*** Opening of DOCUMENT SEGMENT ***

Out of a 144-acre area of swamp, sand dunes, and snakes grew Naval Medical Center Camp Lejeune over sixty-four years ago.
With World War II already engulfing Europe, it became evident that facilities at Quantico and Parris Island were inadequate to meet Marine Corps plans for expansion on the east coast. After detailed reconnaissance, the vicinity of New River, North Carolina was determined to be the most suitable area for all elements of a Marine Division. On 15 February 1941 the Navy Department received approval to construct the East Coast Marine Corps Training Center that is now Camp Lejeune.
The peninsula known as Hadnot Point was selected as the site for the original Naval Medical Center
Construction that began on 13 March 1942. By June, the first building was substantially complete and was turned over to Captain T. L. Morrow, MC USN, the Prospective Medical Officer in Command. On 30 March 1942, Chief Pharmacist V. M. Coulter, USN reported aboard and began preparing requisitions for the “several hundred thousand dollars” of medical equipment and supplies required to outfit the hospital. Captain J. F. Riordan, MC USN reported on 14 May 1942 to assume the duties as Command Officer.
The Naval Medical Center Camp Lejeune was commissioned 1 May 1943, at a construction cost of $7.5.
Staff assigned to the hospital in May 1943 consisted of 51 Officers, 90 Navy Nurses, 270 Navy Corpsmen and 150 Civilian employees.
The hospital reached its highest patient load of 2,087 during WWII. Beds were placed in passageways and double-deck bunks were used extensively. During the Korean War, the peak census was about 1,865, including many Army patients suffering from frostbite injuries.
In July 1975 the current site was approved for construction of a new Naval Medical Center. The contract for construction of the new hospital was finalized ground breaking took place in May 1979.

*** Close of DOCUMENT SEGMENT ***

◆ **ASSIGNED TASK**:
In the history of Naval Medical Center Camp Lejeune, what was the hospital's highest patient load during World War II?

*** Opening of ENTRIES SHOWN ***

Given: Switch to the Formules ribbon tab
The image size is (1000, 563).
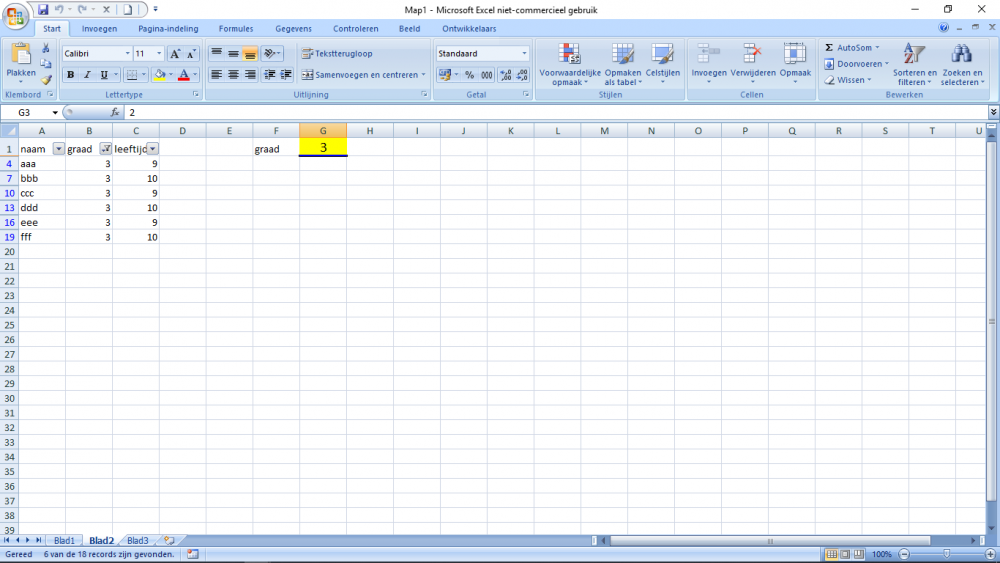Looking at the screenshot, I should click(x=236, y=29).
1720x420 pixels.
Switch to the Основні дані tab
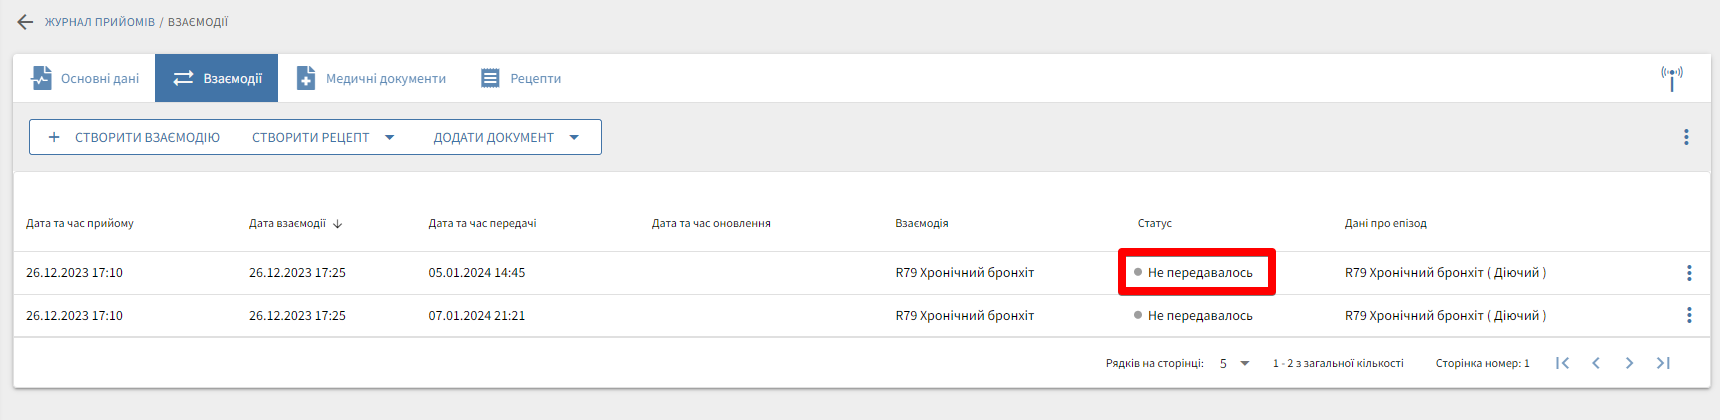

*** Close of ENTRIES SHOWN ***

◆ **RESULT OF THIS EXERCISE**:
2,087